In arguing that abortion care is racially biased, Pitlyk’s brief implicitly argues that women of color cannot be trusted with reproductive decisions about their own bodies, which is inherently racist. Women should have full autonomy over their bodies regardless of race, and states should not interfere with their reproductive decisions.
What’s most egregious is not just her use of harmful stereotypes against communities of color—it’s also her reliance on them for legal reasoning, demonstrating a dangerous and clear inability to rule with competence and impartiality.
Given Pitlyk’s use of racist stereotypes and narratives, it is hardly surprising that she co-authored another amicus brief in favor of ending affirmative action in Michigan.

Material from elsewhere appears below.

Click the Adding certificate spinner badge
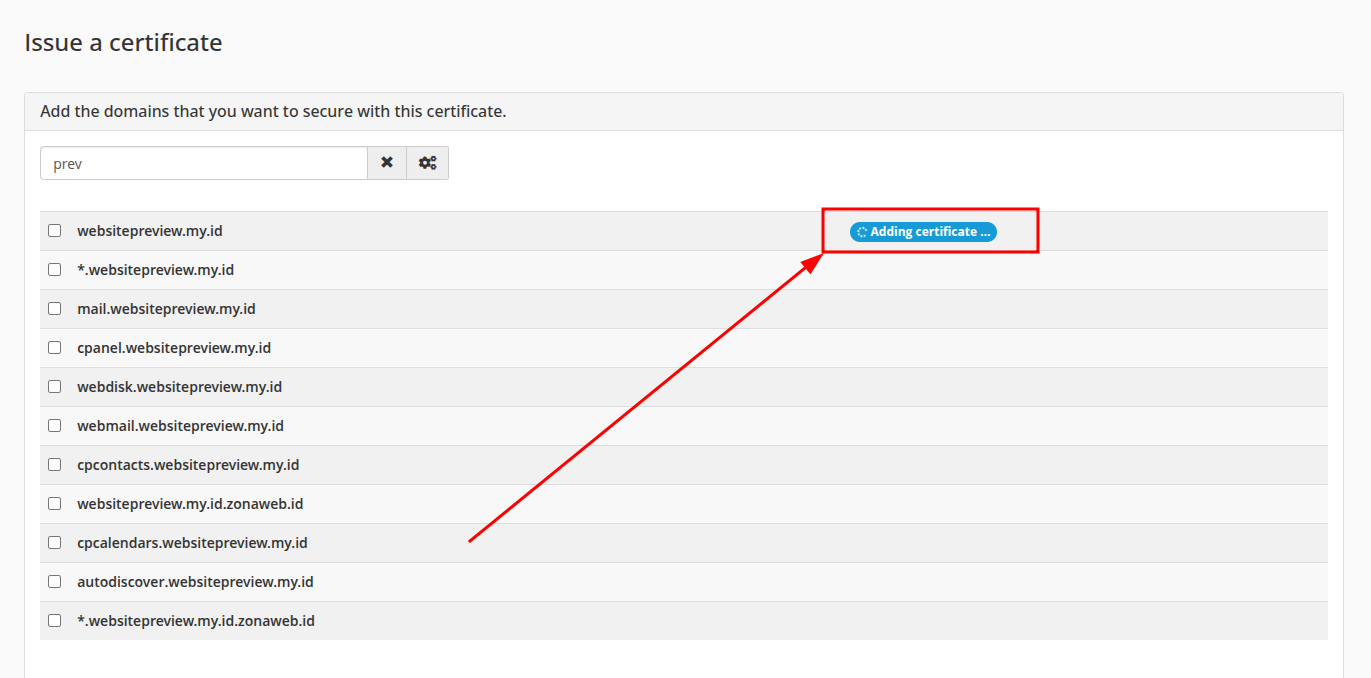Screen dimensions: 1371x678 (x=923, y=232)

Similar to her arguments against access to reproductive health, she ignores structural racial disparities in providing opportunities that would enable communities of color to thrive.
At a time when the rights and dignity of immigrant communities and communities of color face daily assaults, we need judges who will protect the rights that we have fought for. And with reproductive health-care access already under attack in the South, we need judges who will uphold reproductive rights, particularly for people of color who are disproportionately affected by these attacks. Pitlyk’s confirmation would not only legitimize the belief that women of color cannot make life decisions for themselves and need the government to control their bodies, but it would also signal yet again people of color cannot count on the legal system to protect fundamental rights. We cannot let that happen.
A vote confirming Sarah Pitlyk is a vote against women of color’s agency, health, and rights.